= Eighty-eight Buddhas Great Repentance Text =

The Eighty-eight Buddhas Great Repentance Text (Chinese: 禮佛大懺悔文) is a Buddhist text widely used in the repentance practice or ritual of Buddhism, especially in the East Asian Mahayana tradition, where it is recited daily in monasteries, temples, and households.

The repentance practice features the recitation of the names of eighty-eight buddhas in the text, which are sourced from two Buddhist scriptures: the Bhaiṣajyarājabhaiṣajyasamudagatabodhisattvasūtra (Chinese:佛說觀藥王藥上二菩薩經; The Buddha Speaks of the Sutra of Visualization of the Two Bodhisattvas, the King of Medicine and the Superior Physician) and the Upāliparipṛcchā (Chinese:決定毘尼經; The Buddha Speaks of Decisive Vinaya Sutra). The main body of these two scriptures are not included in some versions of the Eighty-eight Buddhas Great Repentance Text.

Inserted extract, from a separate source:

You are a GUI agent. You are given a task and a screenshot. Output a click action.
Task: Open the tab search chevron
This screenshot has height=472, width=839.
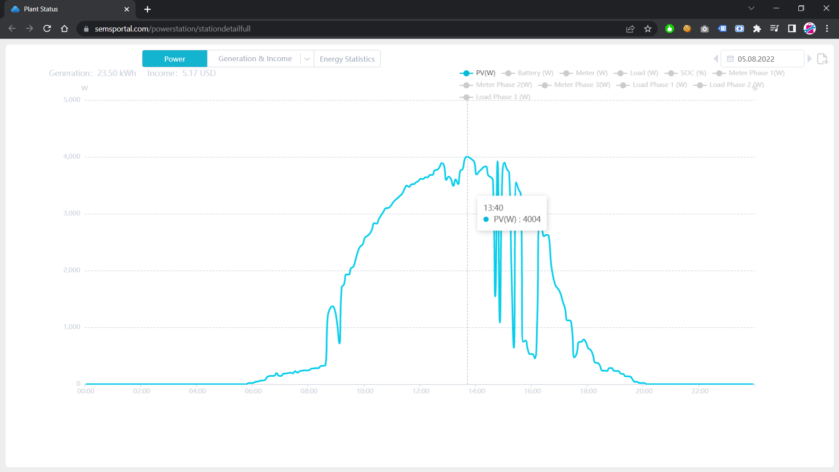[751, 8]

It is believed that recitation of the text can help one to clear karmic obstacles and draw out inner wisdom.

== Background ==
The first fifty-three Buddhas, from Universal Light Buddha (普光佛) to King Forever Replete In All Dharmas Buddha (一切常滿王佛), are from Bhaiṣajyarājabhaiṣajyasamudagatabodhisattvasūtra. According to the sutra, "If a good man, good woman, or all the other sentient beings get to hear the names of these fifty-three Buddhas, they will not fall into the evil destinies for hundreds, thousands, ten thousands millions of asamkhya kalpas. Any person chants the names of these fifty-three Buddhas will be able to see the Buddhas of the ten directions in every life afterwards. If any person makes prostration to the fifty-three Buddhas piously, offences such as the Four Great Prohibitions, the Five Great Misdeeds, and the defamation of Buddhist scriptures they committed will be eradicated and they can be cleansed. Thanks to the vows of these Buddhas, various serious offences mentioned above will all be completely wiped out in every thought."

The other thirty-five Buddhas, from Shakyamuni to King Precious Lotus Skillfully Dwelling Beneath the Sala Tree Buddha (寶蓮華善住娑羅樹王佛), are from Upāliparipṛcchā. According to the sutra, "If any Bodhisattva commits Five Avici Offenses, breaks the rules for expulsion from the Sangha (pārājika), commits the offence of monastic, commits offense against any pagoda or any monk, or commits other similar offences, such Bodhisattva should repent alone before the thirty-five Buddhas the serious offenses whole-heartedly day and night... If the Bodhisattva can recite the name of all the thirty-five Buddhas and always practice the Three Practices day and night, they can be free from offences, worries and regrets and get Samadhi."